İnsanın tüm alıcıları için geçerli bu.
Müziği frekansa çevirip, kulak alıcısı ile açıklayana kadar,
Gözün baktığı yașil, mavi, doğa, tabiat, mimari, simetri, helal, haram vs nasıl ki kod yazıyorsa,
Dokunma alıcısı tuzlu suda notralize oluyorsa, saf suda ariniyorsa, satende, naylonda, ipekte, pamukta nasıl ki farklı titresim aralığına giriyorsa,
Tatma alıcısı nasıl ki proteinleri ve karbonhidratları "afiyet "denen ahenge ceviriyorsa,
Bir koku alıcısı burun, kokuyu nasıl ki Huzura, huzursuzluğa, kaybolan hafıza haritasına, yaratıcılığa hatta, libidoya ve şiddete ve korkuya çevirebiliriyorsa,
Müzik te insanı vallahi alır götürür. Iyileștirir, yüceltir, yerer, hasta eder hatta kalp krizi bile tetikleyebilir.
Osmanlı savaşa giderken neden mehter ile giderdi? Çünkü o mehter korosunun tınısı, frekansı, sözleri, anlamları, sembolik anlamları Osmanlıların içindeki kahramanlık dürtüsünü feveran ettirirdi. Düşmana ise zaten motivasyon kaybı olarak direkt tesir ederdi.
Ezan da bir tınıdır. Musallatlı kişilere okunursa kişi kudurur. Mümine şifadır.
Bu da gösteriyor ki müzik; frekansı ile ayrı, anlamı ile ayrı, sembolik gizli sublinalleri ile ayrı değerlendirilmelidir.
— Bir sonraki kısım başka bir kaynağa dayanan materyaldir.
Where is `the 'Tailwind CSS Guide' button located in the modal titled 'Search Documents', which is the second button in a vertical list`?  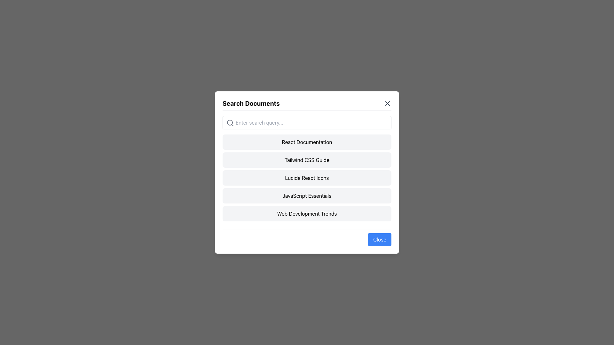 the 'Tailwind CSS Guide' button located in the modal titled 'Search Documents', which is the second button in a vertical list is located at coordinates (307, 160).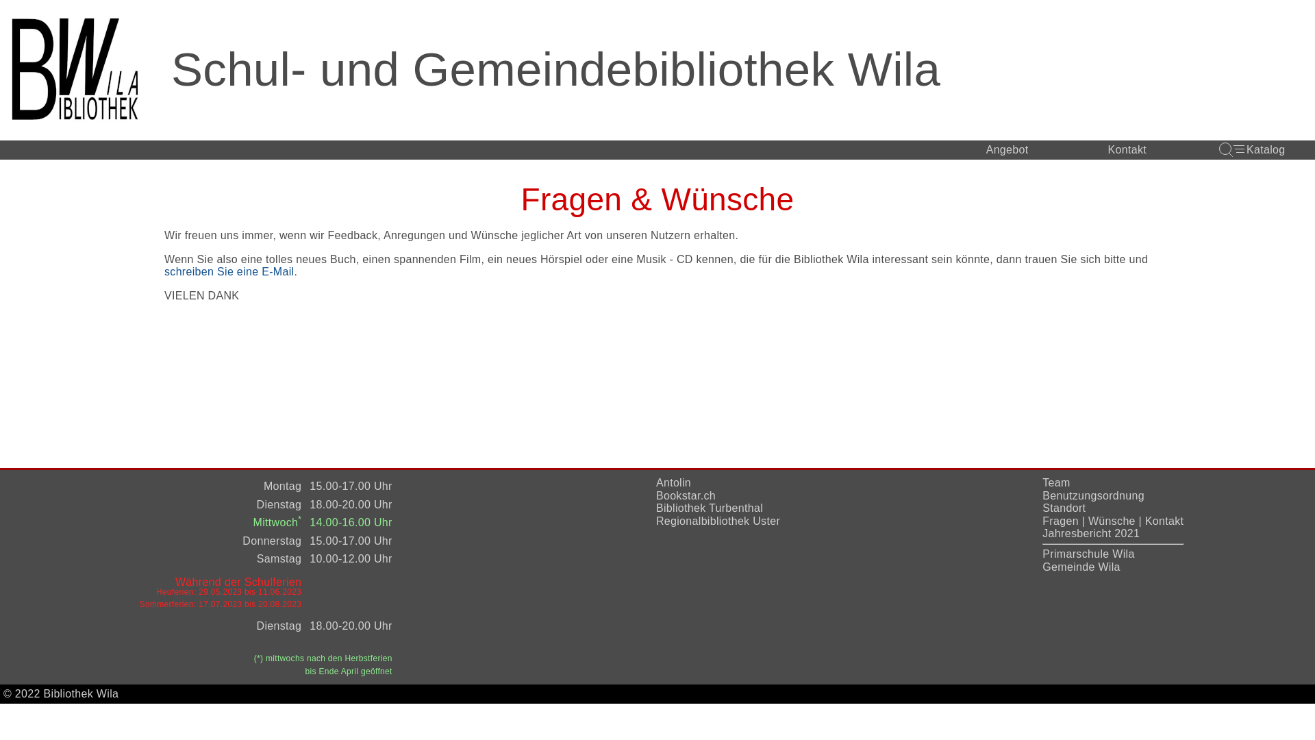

Bir şarkı propogandadir. Sözleri tartışmaya açık bir platformda değil direk kabule geçirme ve dayatma konumundadır. Çünkü dinlersiniz ama kime karşı çıkacaksınız ki? Dinleyenleri o büyüden alıkoyamazsınız.
Bu yüzden de müzik, film, dizi sektörlerinde dünya çapında ses getiren ürünlerden suphelenilmesi bence yerinde olur.
Müzik ile direkt buyuleyemezsiniz. Ama insanları evirebilirsiniz. Asıl büyü zaten insanın direncini kirabilirseniz tutar. Müzik ve dizi sektörü ile dejenere edilen toplumu Hertürlü tahrik edebilirsiniz artık.